C'est une "problématique saillante" dans sa juridiction, où depuis son entrée en fonction, en 2017, "pas un jour ne passe sans que je sois appelée pour une affaire de violences conjugales".
La "ruralité ajoute à la difficulté de parler" pour les victimes, par manque de services publics, de médecins, par peur du qu'en dira-t-on, note-t-elle, tout en rappelant que le fléau frappe partout, dans toutes les couches sociales.
Pour y faire face, elle revendique avoir mis en place une "politique pénale très offensive et structurée", impliquant une coopération "de tous les instants" entre tous les acteurs concernés.
- L'accueil, clé du dispositif-
Elle exige des services de gendarmerie et de police qu'ils la soutiennent: pour elle, il faudrait bannir les mains courantes, car il faut toujours des investigations. Faute d'être toujours entendue, elle a "tapé du poing sur la table" et demandé que toutes lui soient communiquées.
Convaincue de la nécessité de s'intéresser également aux auteurs, via notamment des stages de prise de conscience, elle pratique aussi "une politique importante de déferrement": "nous avons fait des comparutions immédiates sans plainte, avec seulement au départ un procès-verbal".
Y compris parfois en prenant le contre-pied des souhaits de la victime: l'une des deux femmes dotée désormais d'un téléphone grand danger dans sa juridiction refusait au départ toute mise en cause de son conjoint, "nous avons dû la menacer d'un retrait des enfants".

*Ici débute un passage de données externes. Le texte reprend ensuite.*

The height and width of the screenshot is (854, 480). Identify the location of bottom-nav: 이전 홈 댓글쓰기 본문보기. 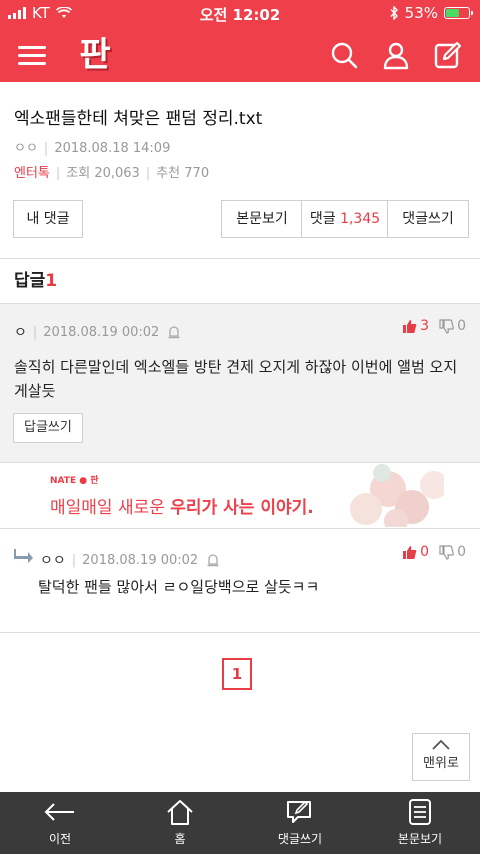
(240, 823).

Mais "toute cette architecture dépend de l'accueil" réservé aux victimes, juge-t-elle. Pour elle, il est donc impératif de mieux former les acteurs de première ligne, des gendarmes aux magistrats.
"Je dis toujours à mes enquêteurs qu'une femme a le droit de poser plainte, puis de la retirer, puis de recommencer. Si on ignore les mécanismes de dépendance et d'emprise, on passe totalement à côté du sujet".
"Il faut lutter sans cesse contre les idées reçues, les clichés, comme le fameux +si elle souffre tant pourquoi ne part-elle pas+".
"Nous ne sommes pas là pour garantir une séparation, à peu près la moitié des couples va rester ensemble même après incarcération. Nous sommes là pour éviter une récidive, c'est parfois compliqué à comprendre".